• **Stored items from a collection**
────────
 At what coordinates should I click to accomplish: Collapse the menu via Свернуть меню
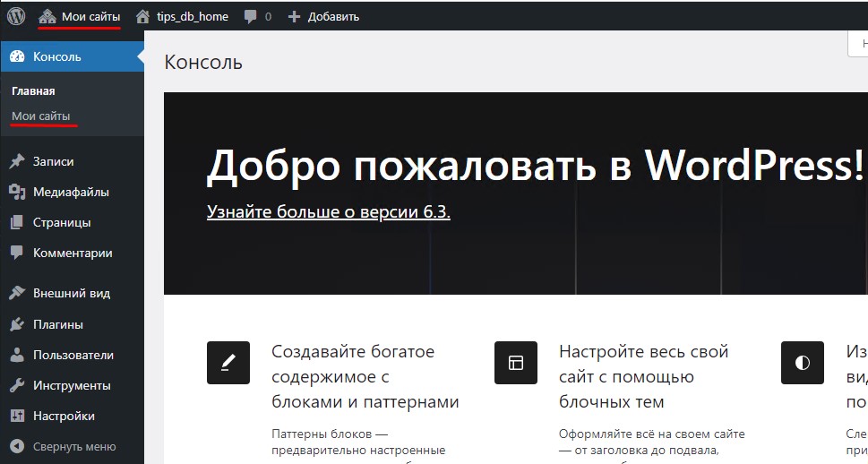73,446
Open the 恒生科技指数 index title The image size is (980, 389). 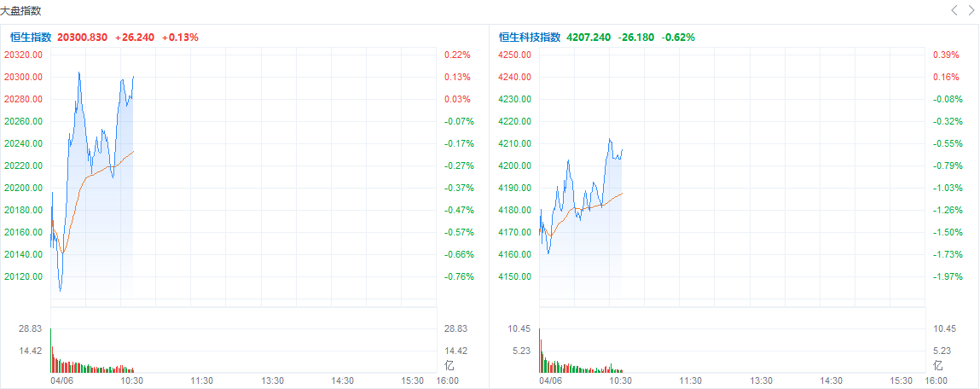(530, 38)
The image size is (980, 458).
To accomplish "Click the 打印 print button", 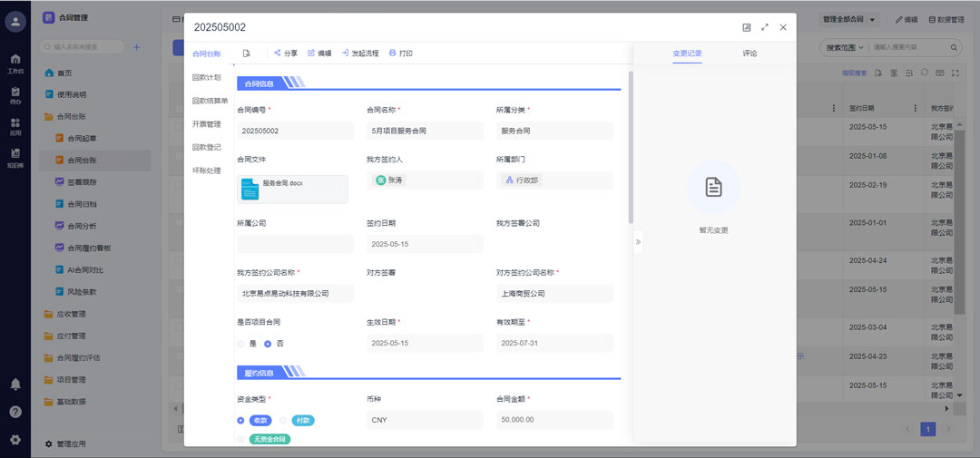I will click(x=400, y=54).
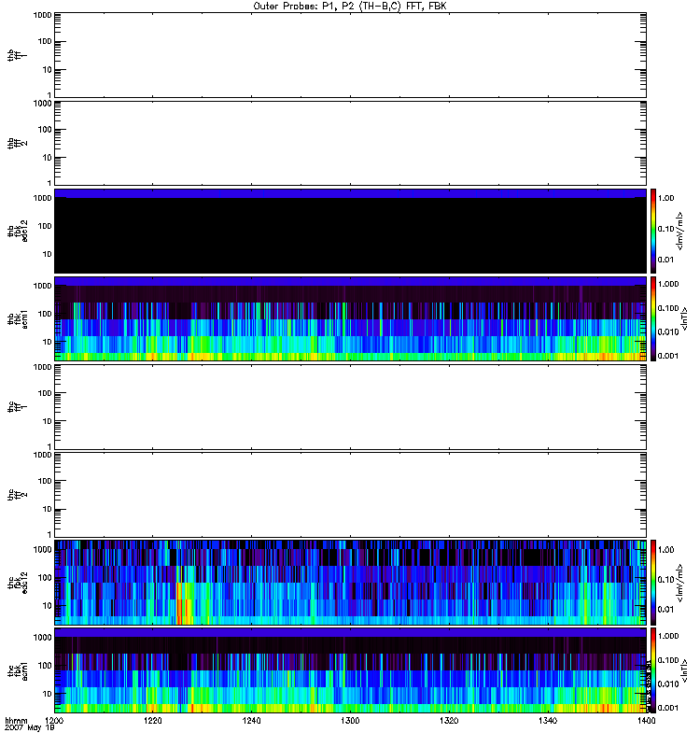Click the 1340 time axis label
The width and height of the screenshot is (700, 747).
(x=547, y=723)
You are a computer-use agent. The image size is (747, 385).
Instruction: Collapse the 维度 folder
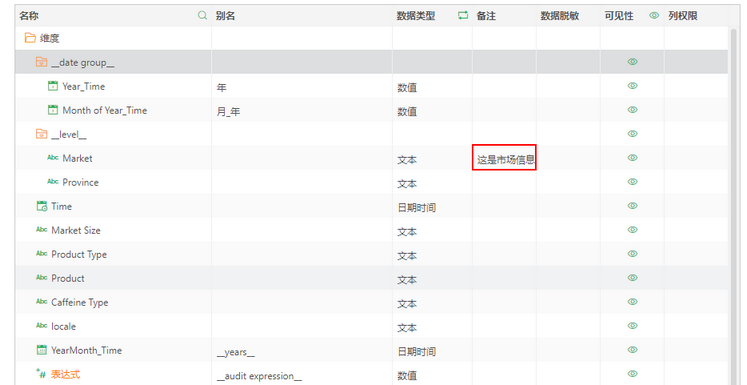point(30,38)
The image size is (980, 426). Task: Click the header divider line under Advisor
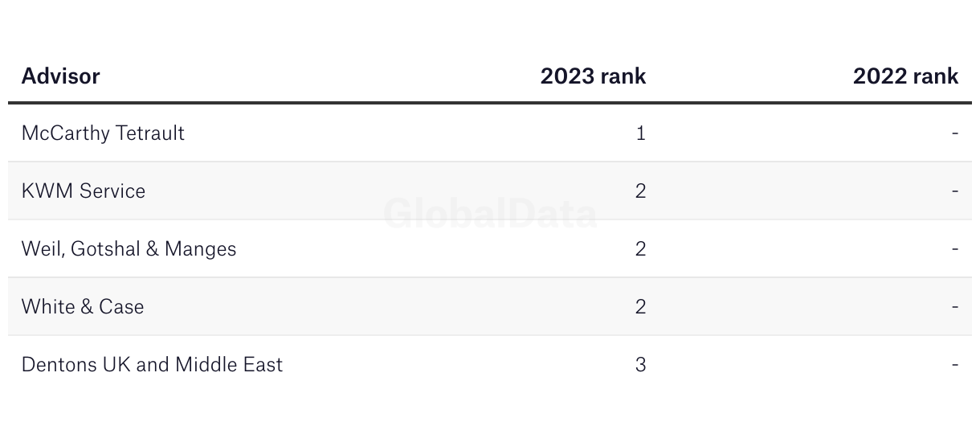490,103
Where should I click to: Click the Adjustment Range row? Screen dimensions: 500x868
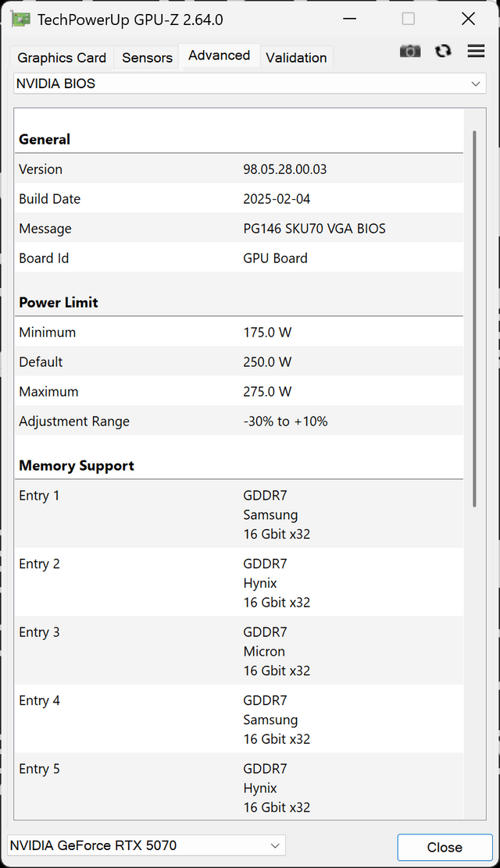click(239, 422)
────────
• **What you should do**
Reproduce exactly and only the lines from the "Instruction: Collapse the 维度 folder" line to the last line of the records above. Do not carry over any pictures.

• **Written solution**
Instruction: Collapse the 维度 folder
point(30,38)
The image size is (980, 426). Task: Click the header divider line under Advisor
490,103
Where should I click to: Click the Adjustment Range row? Screen dimensions: 500x868
click(239, 422)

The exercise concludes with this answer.